“¡Eh chico! ¿Quieres probar suerte?”
La pregunta atraviesa la distancia que me separa de la mesa,
a pesar del ruido que impera en la sala. Se nota el ambiente cargado de humo de
tabaco, de olor a humanidad, olor a vidas perdidas en una mano desafortunada, a
cielos ganados con faroles. Podría cortarlo como si rasgase un papel. Echo una
ojeada a la mesa. He estado mirándola a menudo desde que entré en este lugar.
Intento hacer memoria de cómo he llegado a acabar aquí. Para mi alivio, no lo
recuerdo. Buena señal, a menos que me hayan drogado sin saberlo, estoy en un
sueño. Eso me da la seguridad suficiente como para aceptar la invitación al
juego. Me siento en el lado opuesto de la mesa. Él me mira de hito en hito,
presintiendo una presa fácil. Se cree ganador ya. A lo largo de la noche ya ha
desplumado a prácticamente todo el que se ha sentado en su mesa, salvo a un par
de personas sentadas a mis lados. Es curioso. Ambas son mujeres. Tal vez le
gusten, tal vez sean sus compinches. A lo mejor solo son víctimas del agujero
negro en el que se ha convertido la mesa, a las que despluma lo máximo que
puede sin llegar a arruinarlas, manteniendo viva su esperanza de jugar y
conseguir recuperar lo que han perdido. ¿Ilusas? Puede. Seguramente no saben
donde están jugando. Ni a qué. Admito que yo tampoco. Pero la mesa vibra, riela ante mis
ojos, me susurra seductora. Echo un vistazo a la chica de mi derecha. Me
resulta vagamente familiar. Es guapa, tiene buena figura, pero la cascada que
es su pelo oculta su cara inclinada sobre la mano que nos acaban de repartir.
Suspiro. Si se da bien la noche tal vez pueda proponerle tomar algo, o cenar.

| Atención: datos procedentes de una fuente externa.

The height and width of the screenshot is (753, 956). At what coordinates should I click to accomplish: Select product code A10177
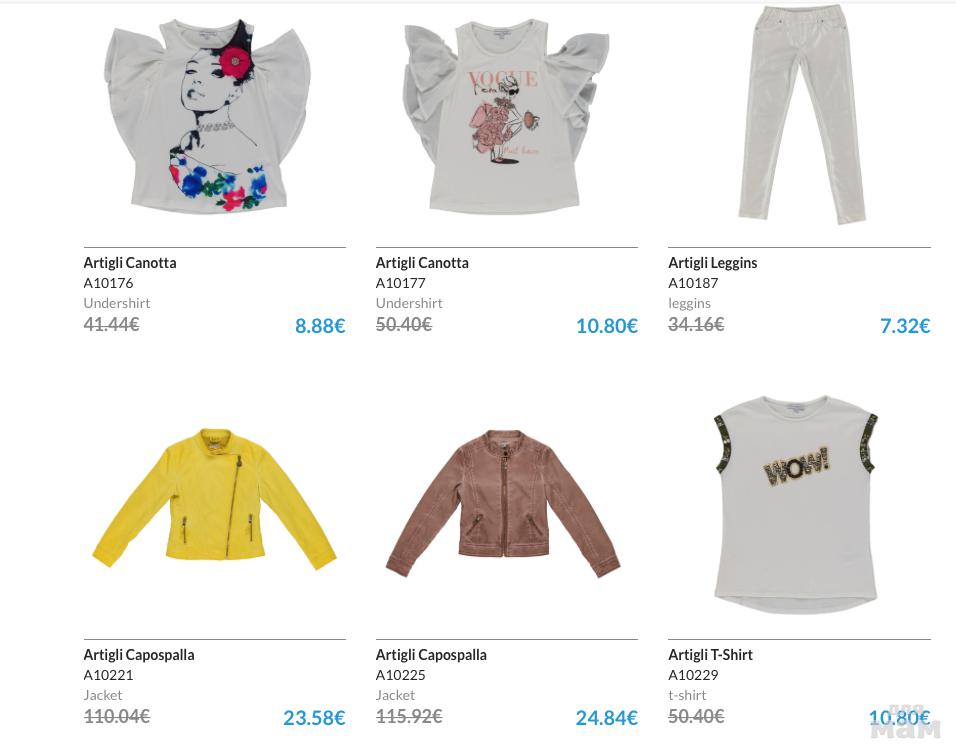click(401, 283)
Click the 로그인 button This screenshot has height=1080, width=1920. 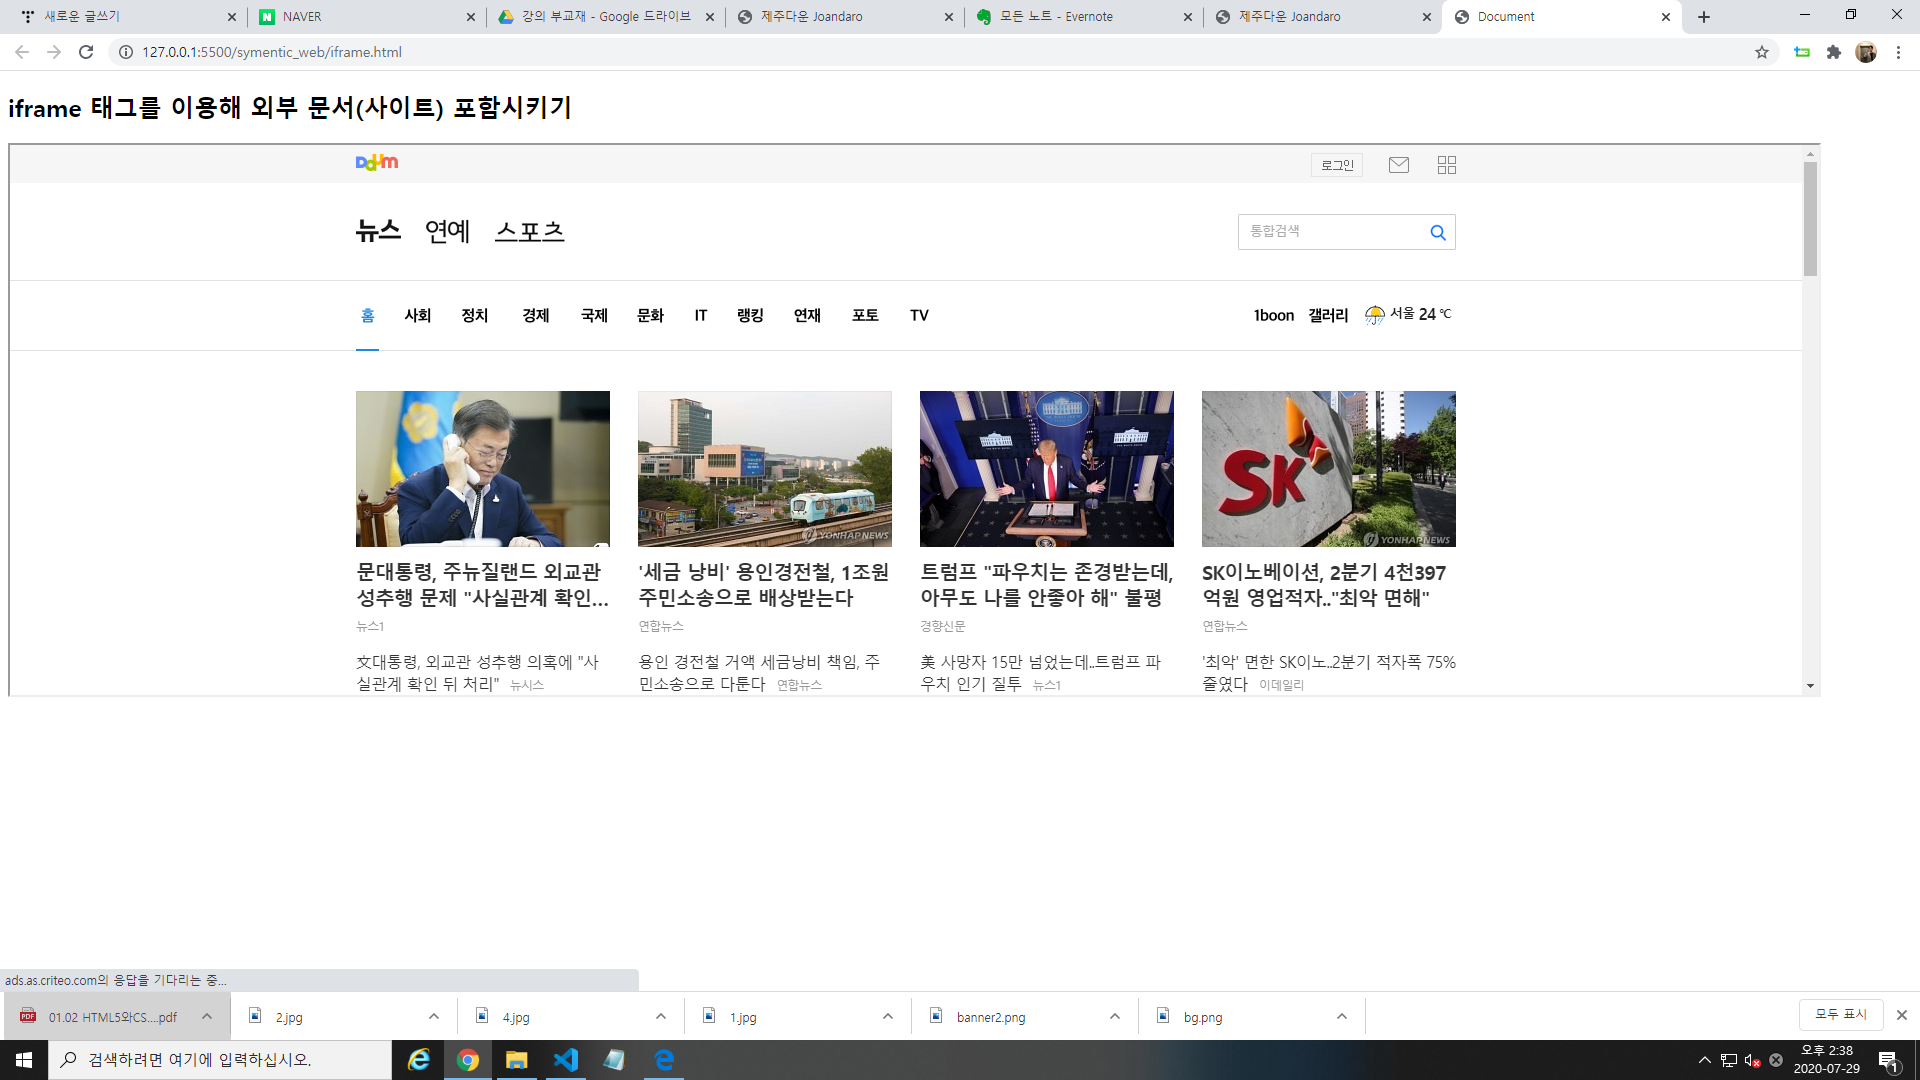(1336, 165)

Quién sabe. Sacudo la cabeza, alejando sueños y fantasías. Si juego pensando en
algo que no sea ganar la partida, estoy perdido. Para mí la mesa está fría aún,
mientras que en para mi anfitrión tiene la agradable tibieza de las partidas
ganadas sin hacer nada, fáciles.
Se acerca un crupier auxiliar a preguntarme si voy a querer
fichas. Saco algo de dinero de la cartera y lo cuento, calculando cuánto puedo
permitirme perder en el caso de no conseguir levantar la partida. Pero en ese
momento le miro, intentando evaluar por su actitud de gato desperezado cuan seguro está. Bastante, por lo que parece. Demasiado para ser mi propio sueño, de hecho. Le
dedico una de mis mejores sonrisas de ganador y clavo mis ojos verdes en sus
pupilas oscuras, al tiempo que le doy la cartera entera al crupier. Veo que
empieza a sonreír abiertamente, con la arrogancia de quien se sabe vencedor de
la timba. Así que agarro al crupier por la manga para que espere, y me
desabrocho el reloj, despacio, con parsimonia, dándoselo mientras esgrimo una sonrisa de tiburón que me
daría miedo hasta a mí mismo de poderla ver.

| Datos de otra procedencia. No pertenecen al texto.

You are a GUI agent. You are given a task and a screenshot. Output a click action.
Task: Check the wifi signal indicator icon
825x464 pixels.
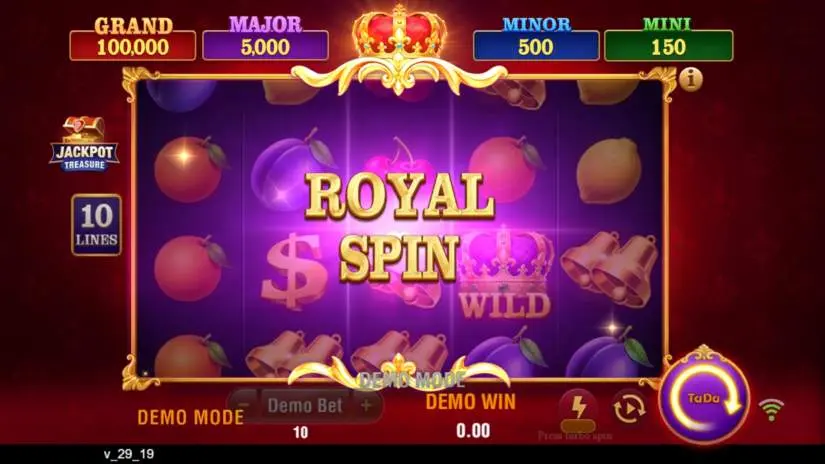pyautogui.click(x=771, y=410)
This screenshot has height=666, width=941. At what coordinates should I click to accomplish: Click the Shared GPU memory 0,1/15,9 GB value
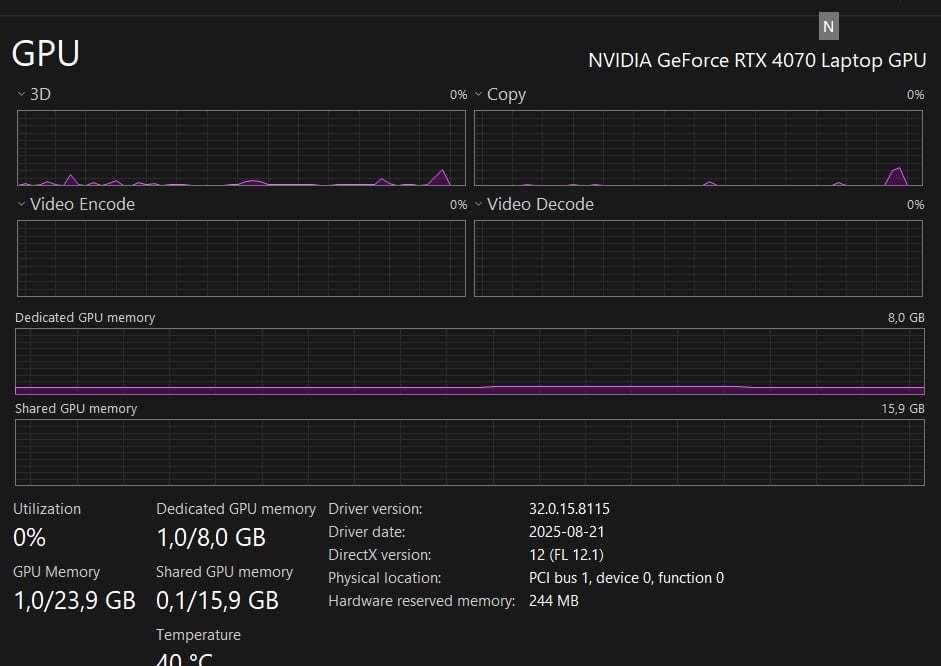point(217,600)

-Pensaba que el reloj se lo reservaría para partidas
posteriores- Le veo ponerse serio e incorporarse en su silla, curioso-. No que lo
apostaría directamente en la primera ronda.
Ahí está, la primera rotura, la primera grieta en su
seguridad helada. Ensancho más aún la sonrisa. No me queda más labio que
estirar, creo. Esto empieza a ponerse interesante.
La chica a mi izquierda, la de más edad de la mesa, me mira un
poco mal, pero a continuación dirige una mirada de admiración hacia el
hasta el momento invicto de la noche. Arrugo el ceño. Echo un vistazo a mi
derecha y entreveo un brillo azul y el rastro de una media sonrisa. Le guiño
el ojo. Al menos parece que no toda la mesa quiere matarme.
-Ya, lo he pensado. Es algo muy preciado para mí, pero ahora
mismo me interesa más conseguir lo suficiente como para que podamos jugar a la
misma altura. ¿Qué sentido tiene jugar si se juega en inferioridad de
condiciones? Supongo que el propio juego en sí, vaya. Y jugaría así, por el
placer de jugar si no tuviese intención de ganar. Por eso no me importa apostar
mi reloj. Mi tiempo. No hay tiempo gastado que se iguale a vencer cuando no se
espera ganar.
Respiro. Lento. Cierro los ojos. Los abro.
"Vamos a ponernos serios. Juguemos".